08.11.13

Os números e o emprego

A redução, ainda que ligeira, da taxa de desemprego é sempre uma notícia agradável e é compreensível que o Governo a procure valorizar. Mas seria um erro embarcar na ilusão de ver nos dados divulgados esta semana pelo INE o contrário do que os números dizem.

Comecemos por anotar os factos e fazer o ponto da situação: segundo o INE, a taxa de desemprego no 3º trimestre de 2013 fixou-se nos 15,6% (bastante mais do que os 12,1% que se registavam quando o actual Governo tomou posse) e o número de desempregados é agora de 836 mil (mais 161 mil desempregados do que no final do Governo anterior). Quanto às pessoas com emprego, são agora 4,553 milhões (eram 4,893 no final do 1º semestre de 2011), o que significa que houve uma brutal destruição líquida de 340 mil postos de trabalho (!) em pouco mais de dois anos de política de austeridade “além da troika”.

Sobre o essencial, não há que ter dúvidas: a situação do emprego piorou, e piorou muito, com o Governo de Passos Coelho.
A questão que se coloca é a de saber se a descida da taxa de desemprego verificada no 3º trimestre deste ano, ainda que pequena (0,8 p.p. face ao trimestre anterior e 0,2 p.p. face ao trimestre homólogo), traduz ou não uma “viragem”, isto é, um sinal de efectiva recuperação da economia, materializado na capacidade de criação líquida de emprego.

Para responder a essa questão é preciso analisar os demais dados do INE que explicam a verdadeira razão desta descida na taxa de desemprego.
Comparando realidades comparáveis (trimestres homólogos), o que o INE nos diz dá que pensar: o 3º trimestre deste ano apresenta menos 32 mil desempregados do que o trimestre correspondente do ano anterior mas regista também menos 102 mil pessoas com emprego. Ou seja: se é verdade que há menos desempregados também é certo que há muito menos pessoas com emprego, o que quer dizer que a redução do número de desempregados se deu ainda num contexto de enorme destruição líquida de emprego na economia. A conclusão só pode ser uma: não foi a criação líquida de emprego, supostamente gerada por uma economia em recuperação, que fez reduzir em 0,2 p.p. a taxa de desemprego.

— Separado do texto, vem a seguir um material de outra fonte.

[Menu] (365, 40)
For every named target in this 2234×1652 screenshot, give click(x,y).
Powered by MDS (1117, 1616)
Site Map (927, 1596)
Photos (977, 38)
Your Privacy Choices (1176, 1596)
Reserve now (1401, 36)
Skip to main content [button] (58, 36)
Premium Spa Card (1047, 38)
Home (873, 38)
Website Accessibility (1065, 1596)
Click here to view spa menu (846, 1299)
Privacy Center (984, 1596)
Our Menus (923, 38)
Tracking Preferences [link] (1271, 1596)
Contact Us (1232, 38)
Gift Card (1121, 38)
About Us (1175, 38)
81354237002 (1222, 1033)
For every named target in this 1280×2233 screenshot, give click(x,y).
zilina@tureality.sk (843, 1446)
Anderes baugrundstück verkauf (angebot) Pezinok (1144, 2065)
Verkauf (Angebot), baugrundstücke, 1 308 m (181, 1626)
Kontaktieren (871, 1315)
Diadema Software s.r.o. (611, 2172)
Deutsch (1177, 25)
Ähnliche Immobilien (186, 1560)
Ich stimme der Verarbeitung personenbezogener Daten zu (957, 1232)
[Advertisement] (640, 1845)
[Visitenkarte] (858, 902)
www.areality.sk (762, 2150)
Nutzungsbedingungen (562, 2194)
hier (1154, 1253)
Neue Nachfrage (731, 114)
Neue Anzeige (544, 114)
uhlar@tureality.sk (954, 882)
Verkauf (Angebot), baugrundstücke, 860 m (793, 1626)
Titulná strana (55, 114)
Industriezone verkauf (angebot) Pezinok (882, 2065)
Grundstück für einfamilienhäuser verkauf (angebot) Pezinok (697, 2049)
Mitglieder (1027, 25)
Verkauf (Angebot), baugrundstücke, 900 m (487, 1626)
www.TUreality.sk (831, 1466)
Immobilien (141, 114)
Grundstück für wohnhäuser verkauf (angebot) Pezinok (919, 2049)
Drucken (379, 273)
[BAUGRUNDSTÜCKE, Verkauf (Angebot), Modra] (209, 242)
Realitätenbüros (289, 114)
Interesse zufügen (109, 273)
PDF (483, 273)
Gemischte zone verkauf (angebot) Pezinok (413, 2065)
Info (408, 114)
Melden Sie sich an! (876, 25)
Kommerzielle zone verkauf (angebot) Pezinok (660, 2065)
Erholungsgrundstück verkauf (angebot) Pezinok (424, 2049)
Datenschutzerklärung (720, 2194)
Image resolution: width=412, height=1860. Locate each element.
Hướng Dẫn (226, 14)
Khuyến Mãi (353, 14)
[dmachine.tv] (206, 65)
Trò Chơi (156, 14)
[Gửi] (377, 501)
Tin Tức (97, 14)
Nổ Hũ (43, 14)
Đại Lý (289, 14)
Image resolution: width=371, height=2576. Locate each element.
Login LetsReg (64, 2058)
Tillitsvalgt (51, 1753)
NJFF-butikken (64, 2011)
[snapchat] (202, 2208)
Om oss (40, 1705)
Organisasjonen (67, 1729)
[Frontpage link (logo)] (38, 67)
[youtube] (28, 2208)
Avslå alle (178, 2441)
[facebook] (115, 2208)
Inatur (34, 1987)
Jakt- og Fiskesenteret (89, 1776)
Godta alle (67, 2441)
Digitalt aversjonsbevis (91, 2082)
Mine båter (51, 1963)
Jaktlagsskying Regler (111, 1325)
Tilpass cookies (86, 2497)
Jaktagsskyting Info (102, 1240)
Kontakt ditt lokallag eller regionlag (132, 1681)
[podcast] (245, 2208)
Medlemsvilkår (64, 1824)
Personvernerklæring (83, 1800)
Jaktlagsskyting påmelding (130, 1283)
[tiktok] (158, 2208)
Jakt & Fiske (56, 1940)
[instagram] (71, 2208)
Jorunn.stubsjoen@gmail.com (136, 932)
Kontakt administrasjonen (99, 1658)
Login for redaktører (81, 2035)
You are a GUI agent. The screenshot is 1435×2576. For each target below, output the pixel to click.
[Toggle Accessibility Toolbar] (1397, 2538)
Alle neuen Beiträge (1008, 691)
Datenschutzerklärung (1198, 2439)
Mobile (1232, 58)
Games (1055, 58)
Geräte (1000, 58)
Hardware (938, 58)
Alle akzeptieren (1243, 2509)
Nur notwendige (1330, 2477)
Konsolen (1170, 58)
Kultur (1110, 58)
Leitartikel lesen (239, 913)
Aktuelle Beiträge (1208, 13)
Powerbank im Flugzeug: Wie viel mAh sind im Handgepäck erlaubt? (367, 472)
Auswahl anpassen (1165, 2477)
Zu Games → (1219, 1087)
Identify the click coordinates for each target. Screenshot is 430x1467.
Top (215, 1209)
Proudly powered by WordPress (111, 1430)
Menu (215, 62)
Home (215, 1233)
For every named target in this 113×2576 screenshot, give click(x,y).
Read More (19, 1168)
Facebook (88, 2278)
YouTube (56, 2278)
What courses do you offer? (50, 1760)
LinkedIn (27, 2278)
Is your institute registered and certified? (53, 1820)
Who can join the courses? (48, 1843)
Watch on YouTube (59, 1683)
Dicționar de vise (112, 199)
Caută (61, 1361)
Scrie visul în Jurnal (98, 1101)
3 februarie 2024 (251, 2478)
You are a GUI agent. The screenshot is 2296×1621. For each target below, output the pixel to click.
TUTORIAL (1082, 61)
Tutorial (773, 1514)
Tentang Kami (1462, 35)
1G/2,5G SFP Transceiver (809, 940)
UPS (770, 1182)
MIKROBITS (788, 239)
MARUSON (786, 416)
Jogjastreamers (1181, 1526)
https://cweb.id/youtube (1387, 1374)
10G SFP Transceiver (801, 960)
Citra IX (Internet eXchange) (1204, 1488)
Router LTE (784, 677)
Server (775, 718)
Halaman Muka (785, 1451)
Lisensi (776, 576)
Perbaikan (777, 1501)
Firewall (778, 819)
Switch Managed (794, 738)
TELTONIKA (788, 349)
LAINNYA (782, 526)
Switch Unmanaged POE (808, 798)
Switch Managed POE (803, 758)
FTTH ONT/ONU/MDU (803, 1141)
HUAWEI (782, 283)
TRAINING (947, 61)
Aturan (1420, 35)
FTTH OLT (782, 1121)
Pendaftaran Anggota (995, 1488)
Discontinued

A explicação tem de ser outra.
Para compreender o que se passa no mercado de emprego é preciso atender aos dados também divulgados pelo INE que mostram, por um lado, o brutal impacto do fenómeno da emigração e, por outro, a situação daqueles que deixaram de contar para o número dos desempregados apenas porque desistiram de procurar emprego e por isso passaram a ser considerados “inactivos”. Na verdade, comparando os trimestres homólogos, o INE regista uma diminuição da população portuguesa total em cerca de 100 mil pessoas (no conjunto do ano de 2012, já se sabia, terão emigrado cerca de 121 mil portugueses). Por outro lado, a população “activa” diminuiu no mesmo período em 135 mil pessoas e a população “inactiva” aumentou em 68 mil pessoas. Mais: o número de “inactivos que desistiram de procurar emprego” aumentou astronomicamente em 57 mil pessoas num único ano (perfazendo já mais de 300 mil). Em suma, enquanto o número de pessoas que o INE contabiliza como desempregados diminuiu em 37 mil, o número daqueles que o mesmo INE passou a considerar “inactivos”, em especial inactivos porque “desistiram de procurar emprego”, aumentou muitíssimo mais.

A conclusão é clara: no essencial, a pequena descida da taxa de desemprego no 3º trimestre não resultou, infelizmente, do dinamismo da economia e da criação líquida de emprego no último ano (que não existiu – pelo contrário, houve uma destruição líquida de mais de 100 mil empregos) mas sim do efeito conjugado da emigração e da redução da população activa, esta última em boa parte explicada pelo facto de muitas dezenas de milhares de trabalhadores terem deixado de contar para os números do desemprego simplesmente porque desistiram de procurar trabalho (o que levou à sua reclassificação como “inactivos”). Esta conclusão não será tão agradável como as notícias pareciam à primeira vista. Mas tem a enorme vantagem de ser verdadeira.